There’s another meaning to “bonfire of the vanities” than nihilistic purification through book and art burning, etc. “Bonfire of the Vanities” is also the apocalyptic dance of the Nataraj — the dance of “creative destruction”, as it were. There’s a certain ironic reversal, too, in that the maelstrom of fire launched by Savonarola eventually consumed him as well. Was Savonarola, too, finally one of the vanities?
What was it Jesus said? “The sins of the fathers shall be visited down to the third and fourth generations”. That’s just another statement of the karmic law of action and reaction — the law of time-energy. Hence, the danger of “Post-Historic Man” as Seidenberg conceived it, as Fukuyama announced it. Post-historic man is post-conscious. He will never see in what way the law is fulfilled through time, and thus will never escape the law of consequence or the law of the Earth. Post-historic man is a catastrophe waiting to happen. Post-historic man is Blake’s “dark Satanic Mill” or the proverbial “mill o’ the gods” and is Nietzsche’s “Last Man” as well. This “dark Satanic Mill” as “mill o’ the gods” is what is referred to as “samsara” (or samsaric existence) and the rule of the karmic law. Blake calls samsara “Ulro”.
What Gebser calls “rationalisation” is what Seidenberg calls “organisation” (or systematisation by another name). That brings to mind the implications of Gödel’s Theorem. Does anyone yet really understand those implications? Any system, no matter how “organised” or “rationalised” it may appear, will always have a hidden “gotchya”. That’s what Nietzsche also meant by “the will to a system is a lack of integrity”. What that means, is, that there is a qualitative difference between a Totality and a Whole, and that we have confused two values as being the same — universality and integrality. That’s also the significance of Nietzsche’s distinction between “noble” and “ignoble” values, and how, in nihilism, “all higher values devalue themselves” — a dynamic otherwise called cynicism, fundamentalism, and reductionism.
So, what’s “irony” in this sense? It’s this: in any “systematisation” (or “organisation” or “rationalisation”), there is a self-negating element that eventually asserts itself.
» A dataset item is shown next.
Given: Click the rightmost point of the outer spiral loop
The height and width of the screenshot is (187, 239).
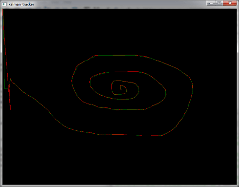Looking at the screenshot, I should [x=193, y=89].
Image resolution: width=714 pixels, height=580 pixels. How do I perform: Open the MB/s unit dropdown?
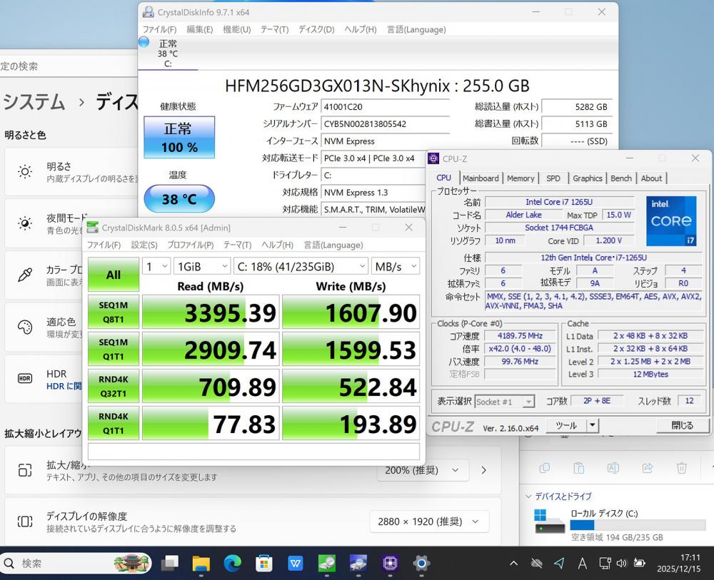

Energy is always polar — yang and yin, action and reaction. The polarity of time-energy is what we call “past and future”. The polarity of space-energy is what we call “subjective” and “objective” or inwards and outwards. That polarity of times and spaces already gives a clue to ironic reversal, and where we have gone wrong with “post-historic man”, who is also Nietzsche’s “Last Man”, the agency of his “two-centuries of nihilism”.
Once space and time (or space-time) are understood in terms of thermodynamics — as energies, the energies that make up the “karmic law” — and that all energy is polarity (for, as Blake puts it “without contraries there is no progression” or “contention [con-tension] is the father of all things”, as Heraclitus put it), then it will be understood what “far from equilibrium” (or the state of chaos) really means. It means that “the Sacred Hoop is broken” and “the Sacred Balance” annihilated.
And, this is quite evidently our present situation.